Speaker 1:Time for Trump Tittle Tattle All the latest news about our financially and morally bankrupt 47th president. Cue the music Do-do-do-do, do-do-do-do-do-do-do-do. President Trump is set to announce a new travel ban which would bar people from Afghanistan and Pakistan from entering the United States. The president will consider exemptions for Afghan and Pakistani women who are hot. When you're a star, they let you do it. President Trump said that Greenland would become part of the USA. Quote one way or another. Personally, I hope it's one way and not the other. And President Trump said he plans to buy a Tesla as a show of confidence for Elon Musk. Sources inside the White House indicate, however, that after his display of public support, the president will trade in the Tesla the next day for a Cadillac Escalade. And that is Trump tittle-tattle for this week.
Speaker 1:Sometimes we are here to entertain Do-do-do-do-do-do-do-do, do-do-do-do-do-do-do-do, and sometimes we are here to educate. It is time to educate my friends by relating a little-known, hard-to-believe historical fact, courtesy of HistoryFactscom. In April 1865, actor John Wilkes Booth assassinated President Abraham Lincoln at Ford's Theater. Would you believe that A year or so before that, edwin Booth, older brother of John Wilkes Booth and also an actor, saved the life of Lincoln's son, robert Todd? One brother saves the life of the president's son. The other brother takes the life of the president, robert Todd. Lincoln had fallen off a crowded train platform in Jersey City, new Jersey, as a train departed. He was in the path of an oncoming train, personally helpless, as he later wrote, when Edwin Booth reached down, grabbed him by the coat collar and pulled him up to safety. Postscript to this story the day after his brother assassinated the president, edwin Booth vowed never to return to the stage. It was a short-lived promise, however. He played the title role in Hamlet the following year. Kind of hard to turn down, hamlet huh. Thank you for that nugget, historyfactscom.

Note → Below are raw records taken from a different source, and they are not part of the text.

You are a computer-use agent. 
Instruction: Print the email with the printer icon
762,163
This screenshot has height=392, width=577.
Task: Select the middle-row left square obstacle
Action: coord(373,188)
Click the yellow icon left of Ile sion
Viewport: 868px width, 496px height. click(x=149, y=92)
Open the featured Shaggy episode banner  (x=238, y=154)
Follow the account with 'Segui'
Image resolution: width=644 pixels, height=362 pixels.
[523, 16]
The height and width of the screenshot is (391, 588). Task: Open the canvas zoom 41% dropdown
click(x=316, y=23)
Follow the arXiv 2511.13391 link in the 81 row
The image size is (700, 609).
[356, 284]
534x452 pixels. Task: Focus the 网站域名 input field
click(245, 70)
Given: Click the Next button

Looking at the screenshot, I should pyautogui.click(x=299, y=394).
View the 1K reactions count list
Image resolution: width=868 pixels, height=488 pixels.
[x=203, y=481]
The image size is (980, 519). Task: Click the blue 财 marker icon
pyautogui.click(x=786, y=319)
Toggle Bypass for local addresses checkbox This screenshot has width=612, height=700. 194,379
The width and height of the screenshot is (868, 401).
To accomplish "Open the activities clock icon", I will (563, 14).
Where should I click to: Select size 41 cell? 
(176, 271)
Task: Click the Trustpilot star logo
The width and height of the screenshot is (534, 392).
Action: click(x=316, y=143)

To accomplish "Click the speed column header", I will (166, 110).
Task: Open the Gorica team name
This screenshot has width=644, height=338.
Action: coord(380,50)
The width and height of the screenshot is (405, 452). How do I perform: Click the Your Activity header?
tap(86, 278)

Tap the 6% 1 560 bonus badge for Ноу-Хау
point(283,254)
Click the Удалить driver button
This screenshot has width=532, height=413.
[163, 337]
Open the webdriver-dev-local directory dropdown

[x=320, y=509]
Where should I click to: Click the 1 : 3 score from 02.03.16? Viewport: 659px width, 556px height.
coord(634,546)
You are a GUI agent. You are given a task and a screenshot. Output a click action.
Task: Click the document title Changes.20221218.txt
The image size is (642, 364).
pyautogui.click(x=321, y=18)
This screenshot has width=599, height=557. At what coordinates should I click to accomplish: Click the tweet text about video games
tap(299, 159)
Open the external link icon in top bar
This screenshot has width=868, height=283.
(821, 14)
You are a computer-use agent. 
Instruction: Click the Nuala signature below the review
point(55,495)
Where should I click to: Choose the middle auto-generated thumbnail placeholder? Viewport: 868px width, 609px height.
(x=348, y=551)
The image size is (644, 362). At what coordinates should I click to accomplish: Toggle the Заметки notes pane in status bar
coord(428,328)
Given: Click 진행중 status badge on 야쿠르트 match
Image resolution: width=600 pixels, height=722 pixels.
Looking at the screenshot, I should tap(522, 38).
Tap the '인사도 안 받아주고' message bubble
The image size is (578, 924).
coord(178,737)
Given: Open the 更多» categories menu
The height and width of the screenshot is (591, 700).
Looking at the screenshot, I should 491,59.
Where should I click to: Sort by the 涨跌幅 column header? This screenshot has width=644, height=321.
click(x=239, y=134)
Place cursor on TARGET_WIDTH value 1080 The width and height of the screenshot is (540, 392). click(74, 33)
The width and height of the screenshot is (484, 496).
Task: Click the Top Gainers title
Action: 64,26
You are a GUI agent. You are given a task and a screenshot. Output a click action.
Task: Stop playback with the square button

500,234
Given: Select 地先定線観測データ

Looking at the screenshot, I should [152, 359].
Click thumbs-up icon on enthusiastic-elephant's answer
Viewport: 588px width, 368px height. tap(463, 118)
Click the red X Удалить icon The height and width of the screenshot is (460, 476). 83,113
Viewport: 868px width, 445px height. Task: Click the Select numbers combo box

Speaker 1:By the way, during last week's podcast I wondered who the last bearded president was. No one here knew this week two Gambling Mad staff members, and we only have two Gambling Mad staff members called in sick, so they would not have to research this hard-to-find information. Hey, I've been under the weather since 1997, and I still did this research. As it turns out, abraham Lincoln was our first bearded president. There have only been five, and none in the 20th or 21st centuries. So after Lincoln, ulysses Grant was the next US president with a beard, then Rutherford B Hayes, then James Garfield and finally the most recent bearded president in office from 1889 to 1893, benjamin Harrison. Sadly, due to poor American public education, this means I now know only three things about Mr Harrison. One, he actually lost the popular vote to Grover Cleveland, but he won the electoral college. Two, he was the grandson of the ninth president, william Henry Harrison Don't get me started on political dynasties. And three I now know he had a beard. Fyi, rick Barrio-Dill and Asher Friedberg were the two gambling mad staffers who declined to assist me with any research on this. We certainly wish them well in all their future endeavors.
Speaker 1:I come today to celebrate Nikola Jokic yet again. How much do I love this guy. I feel like I'm on his payroll now. Heaven knows, I need to be on someone's payroll sooner or later. We told you a few weeks ago to bet on him to be NBA MVP because of the plus 300 odds, but it still appears Shea Gilgis-Alexander will win it. But I will not stop honoring the Joker.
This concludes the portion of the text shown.